If you look at the temperature records since the late 1800s, the increase in global temperatures has not been consistent with the increase in atmospheric CO2. In fact, temperatures decreased significantly from the 1950s to the 1970s.

This decline coincided with overall post-war increases in industrial production and coal-fired power generation. A byproduct of burning coal was the release of sulfur dioxide into the atmosphere, which, in turn, resulted in a lot of sulfuric acid haze in the stratosphere. This haze reflected incoming solar radiation, resulting in overall cooling of the atmosphere worldwide.

Then in 1970, President Nixon signed the Clean Air Act.

Before the Clean Air Act (and similar legislation in Europe) sulfur emissions from power plants and vehicles caused significant air pollution, leading to acid rain, which caused widespread environmental damage to the environment too numerous to list here. One of the requirements of the act was to decrease power plant and vehicle sulfur dioxide emissions.

Once sulfur emissions started to decline, acid rain decreased sharply throughout the industrialized world. In addition, temperatures again started to increase and did so quite rapidly, a purely unintended consequence of the act.

So what is the lesson here? If you don’t think humans can change the climate, you’d be wrong. The history of human sulfur dioxide emissions proves it.

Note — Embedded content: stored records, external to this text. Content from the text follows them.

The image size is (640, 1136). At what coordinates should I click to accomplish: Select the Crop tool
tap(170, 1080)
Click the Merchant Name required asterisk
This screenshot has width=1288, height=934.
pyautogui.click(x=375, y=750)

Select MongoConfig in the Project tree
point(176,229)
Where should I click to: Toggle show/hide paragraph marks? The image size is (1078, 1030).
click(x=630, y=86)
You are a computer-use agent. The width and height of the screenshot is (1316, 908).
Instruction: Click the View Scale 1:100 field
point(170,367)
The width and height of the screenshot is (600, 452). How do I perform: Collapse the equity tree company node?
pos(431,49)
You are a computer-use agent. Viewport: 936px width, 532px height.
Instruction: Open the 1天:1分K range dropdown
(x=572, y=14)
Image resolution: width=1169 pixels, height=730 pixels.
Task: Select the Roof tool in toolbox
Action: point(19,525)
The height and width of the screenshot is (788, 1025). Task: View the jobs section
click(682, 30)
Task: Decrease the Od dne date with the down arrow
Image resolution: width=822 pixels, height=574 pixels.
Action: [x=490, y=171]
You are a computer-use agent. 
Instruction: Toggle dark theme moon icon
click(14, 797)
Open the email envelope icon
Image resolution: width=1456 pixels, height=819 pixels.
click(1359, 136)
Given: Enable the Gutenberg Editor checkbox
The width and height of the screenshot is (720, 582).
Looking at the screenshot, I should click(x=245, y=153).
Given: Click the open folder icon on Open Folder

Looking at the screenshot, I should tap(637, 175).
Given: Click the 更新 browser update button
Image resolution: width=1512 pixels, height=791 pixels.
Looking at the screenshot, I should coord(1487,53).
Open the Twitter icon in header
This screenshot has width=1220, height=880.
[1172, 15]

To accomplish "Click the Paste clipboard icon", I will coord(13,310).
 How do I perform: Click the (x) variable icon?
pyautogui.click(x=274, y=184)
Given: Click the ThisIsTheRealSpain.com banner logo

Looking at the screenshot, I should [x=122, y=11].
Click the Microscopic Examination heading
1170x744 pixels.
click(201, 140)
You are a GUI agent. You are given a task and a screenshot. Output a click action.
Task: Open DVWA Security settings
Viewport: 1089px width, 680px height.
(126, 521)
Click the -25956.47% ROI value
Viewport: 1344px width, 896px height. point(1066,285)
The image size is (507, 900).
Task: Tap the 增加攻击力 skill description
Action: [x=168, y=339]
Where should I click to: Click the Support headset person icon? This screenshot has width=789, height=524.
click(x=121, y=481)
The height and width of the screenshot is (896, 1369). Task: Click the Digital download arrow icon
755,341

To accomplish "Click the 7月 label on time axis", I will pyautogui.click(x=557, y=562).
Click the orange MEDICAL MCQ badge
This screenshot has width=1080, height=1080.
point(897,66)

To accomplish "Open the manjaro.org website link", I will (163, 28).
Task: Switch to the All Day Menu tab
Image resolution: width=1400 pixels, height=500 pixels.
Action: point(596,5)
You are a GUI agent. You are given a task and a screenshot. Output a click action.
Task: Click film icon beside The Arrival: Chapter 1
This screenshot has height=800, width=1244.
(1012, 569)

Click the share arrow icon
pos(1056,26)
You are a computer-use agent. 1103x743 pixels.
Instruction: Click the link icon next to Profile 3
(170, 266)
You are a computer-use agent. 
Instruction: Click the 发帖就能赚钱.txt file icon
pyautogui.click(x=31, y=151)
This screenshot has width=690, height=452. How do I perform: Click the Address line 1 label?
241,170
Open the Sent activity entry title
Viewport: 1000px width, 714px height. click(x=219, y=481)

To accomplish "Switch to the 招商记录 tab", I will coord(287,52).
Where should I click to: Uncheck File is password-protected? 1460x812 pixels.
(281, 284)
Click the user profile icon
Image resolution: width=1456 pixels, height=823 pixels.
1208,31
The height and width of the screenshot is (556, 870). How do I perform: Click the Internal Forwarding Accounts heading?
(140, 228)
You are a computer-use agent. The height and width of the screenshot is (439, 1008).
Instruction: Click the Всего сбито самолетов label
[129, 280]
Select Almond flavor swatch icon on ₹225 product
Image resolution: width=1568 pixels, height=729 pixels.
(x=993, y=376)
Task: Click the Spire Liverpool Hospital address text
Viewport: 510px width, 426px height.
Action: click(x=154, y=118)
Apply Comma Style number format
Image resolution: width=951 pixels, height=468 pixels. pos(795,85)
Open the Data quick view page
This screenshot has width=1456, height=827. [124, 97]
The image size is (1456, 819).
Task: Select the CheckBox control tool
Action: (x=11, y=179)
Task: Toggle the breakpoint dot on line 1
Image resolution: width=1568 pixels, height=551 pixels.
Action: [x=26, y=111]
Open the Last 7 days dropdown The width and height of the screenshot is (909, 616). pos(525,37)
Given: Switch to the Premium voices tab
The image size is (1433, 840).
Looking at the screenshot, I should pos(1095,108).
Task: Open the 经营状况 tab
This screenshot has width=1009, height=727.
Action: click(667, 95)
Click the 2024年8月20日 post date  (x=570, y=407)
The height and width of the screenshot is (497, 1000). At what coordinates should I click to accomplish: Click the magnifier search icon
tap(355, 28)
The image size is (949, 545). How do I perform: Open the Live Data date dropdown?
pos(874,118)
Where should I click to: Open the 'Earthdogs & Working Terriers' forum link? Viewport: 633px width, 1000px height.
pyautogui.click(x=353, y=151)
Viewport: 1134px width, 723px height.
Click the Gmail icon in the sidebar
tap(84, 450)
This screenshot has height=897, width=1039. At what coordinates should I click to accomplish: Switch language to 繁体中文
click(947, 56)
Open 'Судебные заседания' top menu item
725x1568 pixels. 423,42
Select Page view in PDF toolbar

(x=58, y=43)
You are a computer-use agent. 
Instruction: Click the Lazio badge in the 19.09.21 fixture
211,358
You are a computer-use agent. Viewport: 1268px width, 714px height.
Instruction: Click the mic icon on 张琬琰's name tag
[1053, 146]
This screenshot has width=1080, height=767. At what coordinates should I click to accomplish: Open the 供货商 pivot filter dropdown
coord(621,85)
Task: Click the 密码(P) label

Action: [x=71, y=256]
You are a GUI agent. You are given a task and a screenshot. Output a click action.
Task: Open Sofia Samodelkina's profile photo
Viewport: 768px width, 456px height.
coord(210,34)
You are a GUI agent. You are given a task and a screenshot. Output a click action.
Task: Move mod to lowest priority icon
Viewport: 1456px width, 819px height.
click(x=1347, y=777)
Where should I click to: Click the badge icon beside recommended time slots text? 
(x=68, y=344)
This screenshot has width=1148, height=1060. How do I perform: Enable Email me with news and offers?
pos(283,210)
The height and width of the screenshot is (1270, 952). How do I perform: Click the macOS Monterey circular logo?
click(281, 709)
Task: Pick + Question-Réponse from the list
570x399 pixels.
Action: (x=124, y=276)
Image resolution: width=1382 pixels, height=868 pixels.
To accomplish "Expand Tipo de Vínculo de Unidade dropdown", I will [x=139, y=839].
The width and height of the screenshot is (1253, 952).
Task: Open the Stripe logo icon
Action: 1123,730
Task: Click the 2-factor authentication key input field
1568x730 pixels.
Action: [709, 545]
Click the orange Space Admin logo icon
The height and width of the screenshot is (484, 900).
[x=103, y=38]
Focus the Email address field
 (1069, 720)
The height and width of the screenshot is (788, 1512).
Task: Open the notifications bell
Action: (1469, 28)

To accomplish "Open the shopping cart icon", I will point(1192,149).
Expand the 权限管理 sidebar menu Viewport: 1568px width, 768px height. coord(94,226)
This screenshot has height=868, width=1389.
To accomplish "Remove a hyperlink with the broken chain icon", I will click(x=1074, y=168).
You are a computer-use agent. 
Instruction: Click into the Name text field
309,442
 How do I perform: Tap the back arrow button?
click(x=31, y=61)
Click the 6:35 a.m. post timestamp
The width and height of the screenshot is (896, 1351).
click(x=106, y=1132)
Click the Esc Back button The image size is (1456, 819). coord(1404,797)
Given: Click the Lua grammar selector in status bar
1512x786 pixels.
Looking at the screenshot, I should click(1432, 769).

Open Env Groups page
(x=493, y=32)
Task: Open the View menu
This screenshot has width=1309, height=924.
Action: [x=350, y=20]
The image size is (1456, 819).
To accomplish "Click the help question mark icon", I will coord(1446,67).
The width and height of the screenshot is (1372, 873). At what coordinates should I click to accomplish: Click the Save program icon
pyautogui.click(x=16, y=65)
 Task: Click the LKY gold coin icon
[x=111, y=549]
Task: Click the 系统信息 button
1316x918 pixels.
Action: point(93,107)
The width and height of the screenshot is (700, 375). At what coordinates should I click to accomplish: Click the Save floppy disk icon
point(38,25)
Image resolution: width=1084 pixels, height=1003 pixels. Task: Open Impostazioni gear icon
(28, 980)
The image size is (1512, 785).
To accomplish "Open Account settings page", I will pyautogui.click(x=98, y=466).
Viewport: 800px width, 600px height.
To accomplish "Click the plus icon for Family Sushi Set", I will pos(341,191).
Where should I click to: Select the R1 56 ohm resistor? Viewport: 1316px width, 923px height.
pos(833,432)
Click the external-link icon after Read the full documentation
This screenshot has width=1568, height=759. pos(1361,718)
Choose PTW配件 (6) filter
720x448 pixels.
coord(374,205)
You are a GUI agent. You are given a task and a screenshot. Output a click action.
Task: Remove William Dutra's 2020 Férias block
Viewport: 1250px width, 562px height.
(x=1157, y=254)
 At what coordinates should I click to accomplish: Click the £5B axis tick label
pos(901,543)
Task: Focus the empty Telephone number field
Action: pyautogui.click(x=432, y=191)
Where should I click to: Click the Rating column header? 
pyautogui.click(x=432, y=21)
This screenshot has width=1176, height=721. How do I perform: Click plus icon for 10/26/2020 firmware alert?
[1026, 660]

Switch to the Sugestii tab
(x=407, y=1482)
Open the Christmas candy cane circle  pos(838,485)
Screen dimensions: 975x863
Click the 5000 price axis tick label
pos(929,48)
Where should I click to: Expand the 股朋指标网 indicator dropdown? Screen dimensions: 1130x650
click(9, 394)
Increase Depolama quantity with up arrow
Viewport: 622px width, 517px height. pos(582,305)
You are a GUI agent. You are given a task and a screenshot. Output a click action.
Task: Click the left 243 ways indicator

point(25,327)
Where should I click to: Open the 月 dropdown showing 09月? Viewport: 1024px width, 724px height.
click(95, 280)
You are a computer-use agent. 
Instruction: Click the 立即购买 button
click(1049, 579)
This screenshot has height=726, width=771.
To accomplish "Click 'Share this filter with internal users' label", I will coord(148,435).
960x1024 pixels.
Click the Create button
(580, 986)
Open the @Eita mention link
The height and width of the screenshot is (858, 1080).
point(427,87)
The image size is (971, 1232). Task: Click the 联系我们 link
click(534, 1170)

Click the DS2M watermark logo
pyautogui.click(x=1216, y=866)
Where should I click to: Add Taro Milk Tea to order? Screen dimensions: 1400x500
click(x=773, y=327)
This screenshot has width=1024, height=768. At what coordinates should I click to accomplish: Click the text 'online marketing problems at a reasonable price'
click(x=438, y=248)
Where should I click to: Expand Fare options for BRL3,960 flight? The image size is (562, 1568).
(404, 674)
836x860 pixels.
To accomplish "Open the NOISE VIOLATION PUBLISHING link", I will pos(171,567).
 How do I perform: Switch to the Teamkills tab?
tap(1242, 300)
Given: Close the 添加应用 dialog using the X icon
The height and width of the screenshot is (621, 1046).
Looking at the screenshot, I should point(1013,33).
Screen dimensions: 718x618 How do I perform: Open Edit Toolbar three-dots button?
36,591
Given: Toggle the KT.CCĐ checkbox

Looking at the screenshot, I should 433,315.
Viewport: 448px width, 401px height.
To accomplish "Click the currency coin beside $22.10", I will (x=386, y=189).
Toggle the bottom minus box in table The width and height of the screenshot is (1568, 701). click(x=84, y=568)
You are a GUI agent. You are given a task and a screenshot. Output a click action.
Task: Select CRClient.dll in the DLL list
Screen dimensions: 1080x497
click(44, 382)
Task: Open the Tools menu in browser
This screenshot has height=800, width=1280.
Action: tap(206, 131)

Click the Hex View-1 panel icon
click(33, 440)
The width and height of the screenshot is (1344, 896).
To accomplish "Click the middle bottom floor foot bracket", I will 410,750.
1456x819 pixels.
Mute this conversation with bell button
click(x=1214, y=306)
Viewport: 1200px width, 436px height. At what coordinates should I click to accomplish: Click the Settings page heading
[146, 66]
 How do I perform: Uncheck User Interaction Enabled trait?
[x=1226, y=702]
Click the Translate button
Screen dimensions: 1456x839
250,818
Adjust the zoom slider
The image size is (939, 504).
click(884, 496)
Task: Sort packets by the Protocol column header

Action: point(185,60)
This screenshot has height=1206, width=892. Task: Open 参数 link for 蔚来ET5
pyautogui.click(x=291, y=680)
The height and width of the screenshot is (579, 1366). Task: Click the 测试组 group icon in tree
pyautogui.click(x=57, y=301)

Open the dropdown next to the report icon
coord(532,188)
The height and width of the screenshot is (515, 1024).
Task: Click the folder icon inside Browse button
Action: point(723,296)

One of the proposed “solutions” to global warming is injecting sulfur dioxide into the stratosphere. This proposal is being taken seriously, especially by conservative think tanks who call themselves climate change skeptics. Oh the irony.

History shows that we would have to continuously inject sulfur dioxide at high altitudes to cool the Earth and we would have to burn fuel to do so, adding CO2 to the air as well. The moment we stopped, temperatures would soar. Then there is acid rain and its devastating ecological impacts including ozone depletion. The uneven application of this “solution” could cause massive droughts in areas that depend on annual monsoons. Who would manage this process is another question fraught with geopolitical peril.

Seems to me that the better course is to decrease CO2 emissions, not add a different kind of pollution to the atmosphere. Decreasing emissions is something we already know how to do.